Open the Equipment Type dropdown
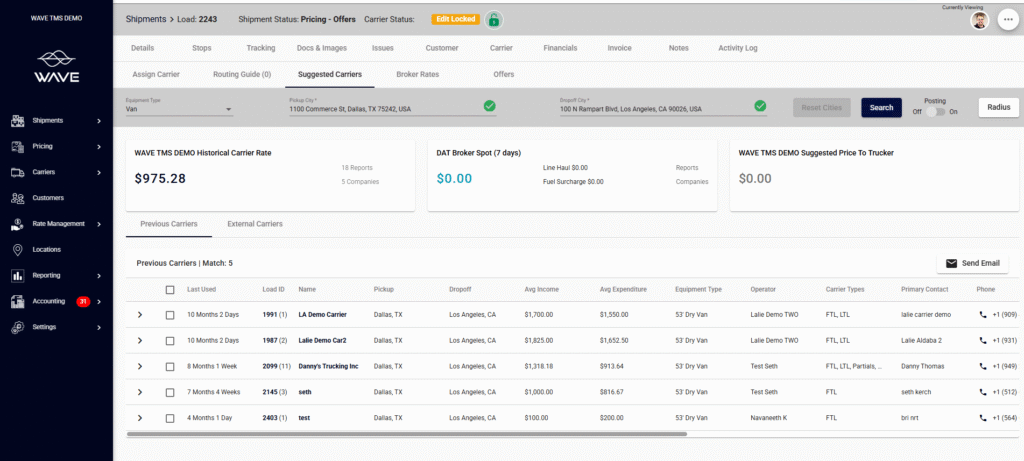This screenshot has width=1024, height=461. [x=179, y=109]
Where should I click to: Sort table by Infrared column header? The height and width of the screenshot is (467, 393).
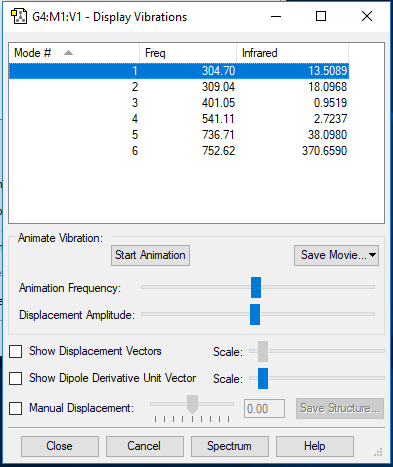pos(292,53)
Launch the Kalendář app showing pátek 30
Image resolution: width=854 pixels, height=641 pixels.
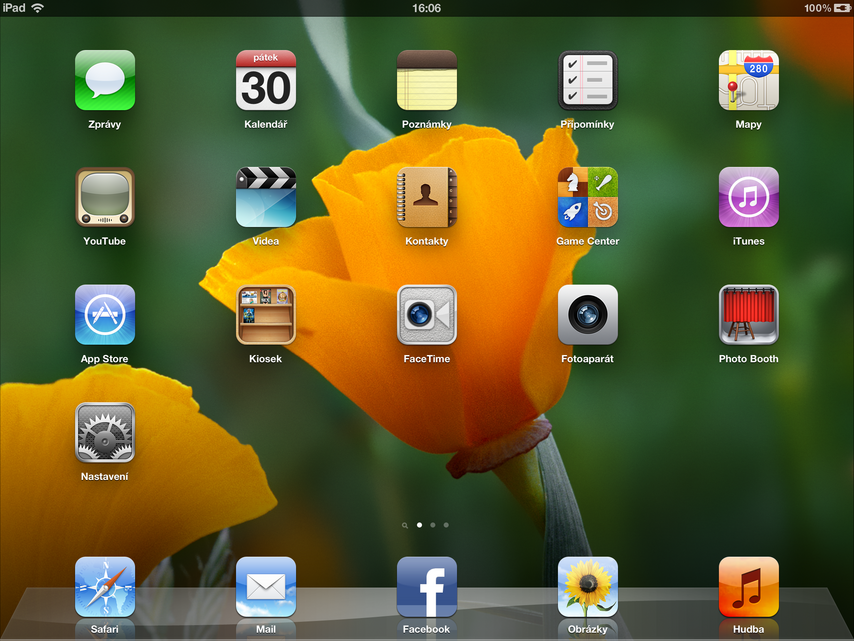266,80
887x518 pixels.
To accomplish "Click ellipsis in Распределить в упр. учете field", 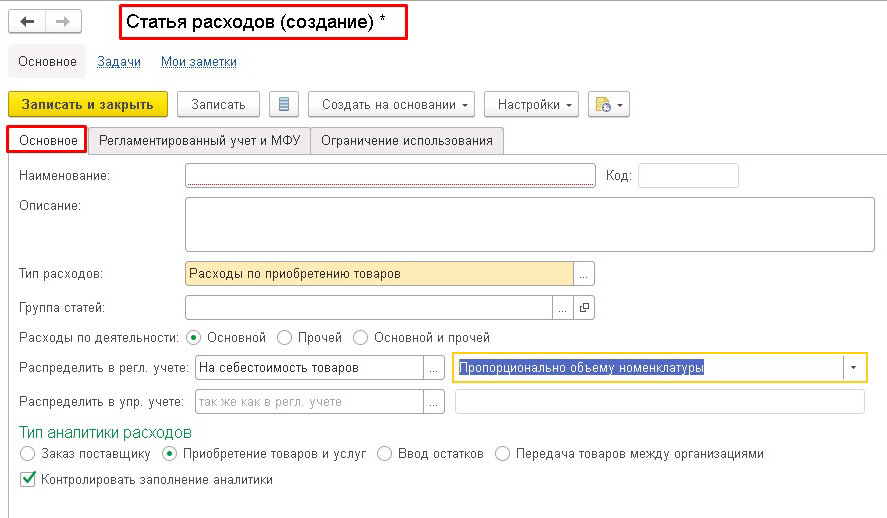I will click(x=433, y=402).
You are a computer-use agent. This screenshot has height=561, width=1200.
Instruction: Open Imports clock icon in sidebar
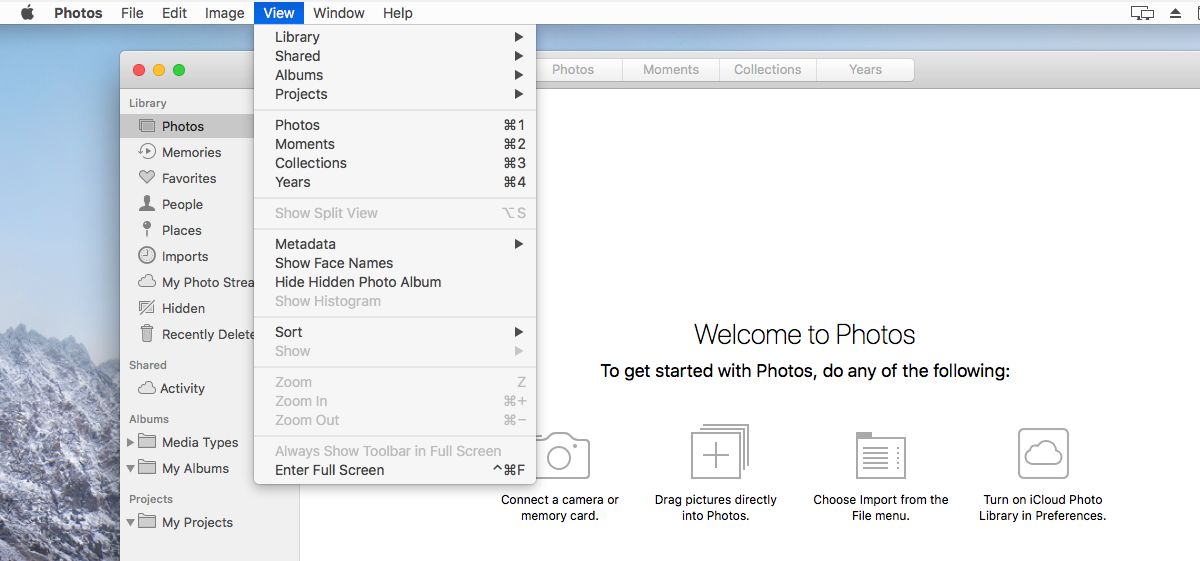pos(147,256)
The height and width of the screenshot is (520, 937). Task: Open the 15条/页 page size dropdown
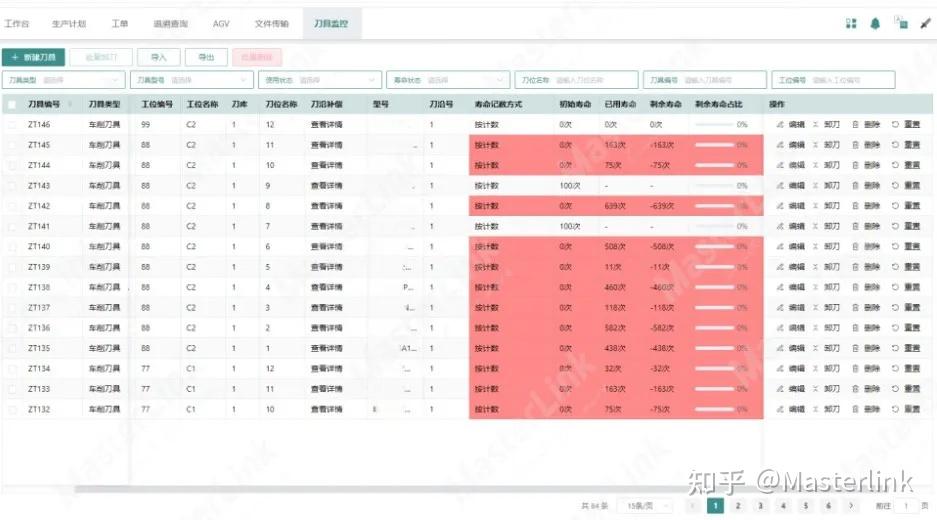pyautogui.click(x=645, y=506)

++++++++++

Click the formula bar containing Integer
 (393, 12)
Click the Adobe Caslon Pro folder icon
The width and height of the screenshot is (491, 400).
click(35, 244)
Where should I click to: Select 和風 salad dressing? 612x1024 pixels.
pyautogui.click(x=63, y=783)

++++++++++

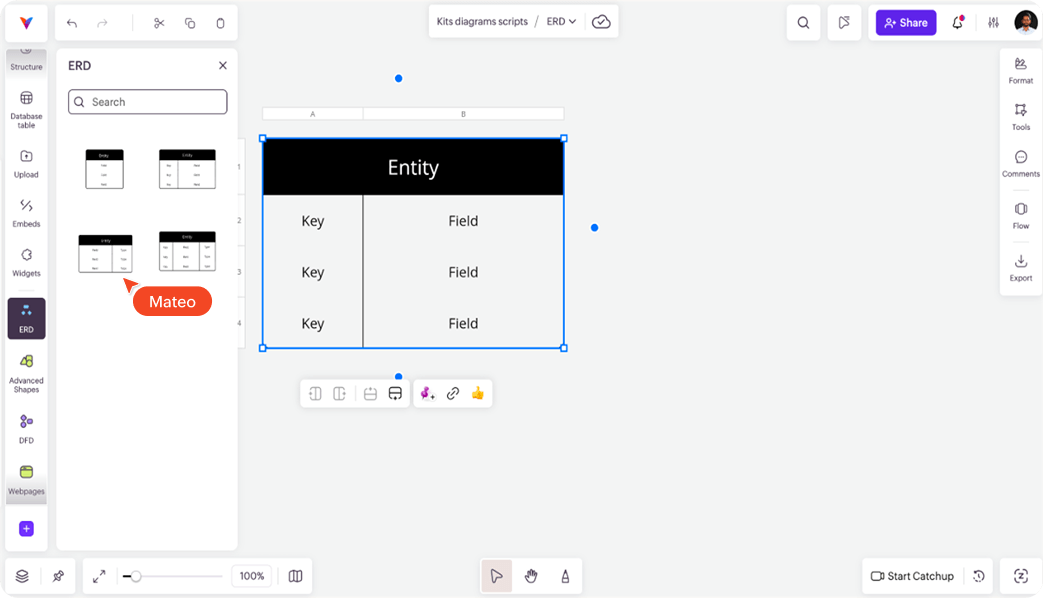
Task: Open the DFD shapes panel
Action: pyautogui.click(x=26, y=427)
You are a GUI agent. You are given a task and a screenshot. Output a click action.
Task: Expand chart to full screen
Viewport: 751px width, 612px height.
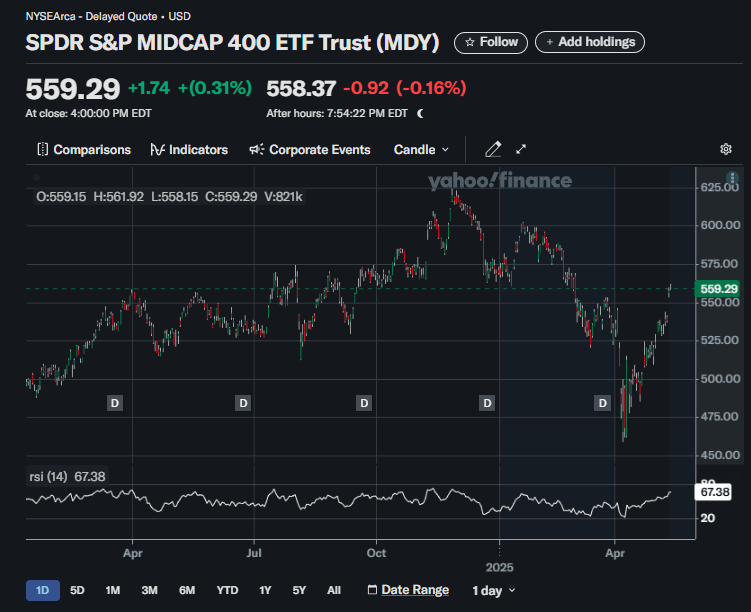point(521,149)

++++++++++

#### TASK STATEMENT:
Each line of the data that contains "agent" belongs in the answer.

#### ANSWER TO THE EXERCISE:
You are a computer-use agent. This screenshot has height=561, width=1200.
You are a GUI agent. You are given a task and a screenshot. Output a click action.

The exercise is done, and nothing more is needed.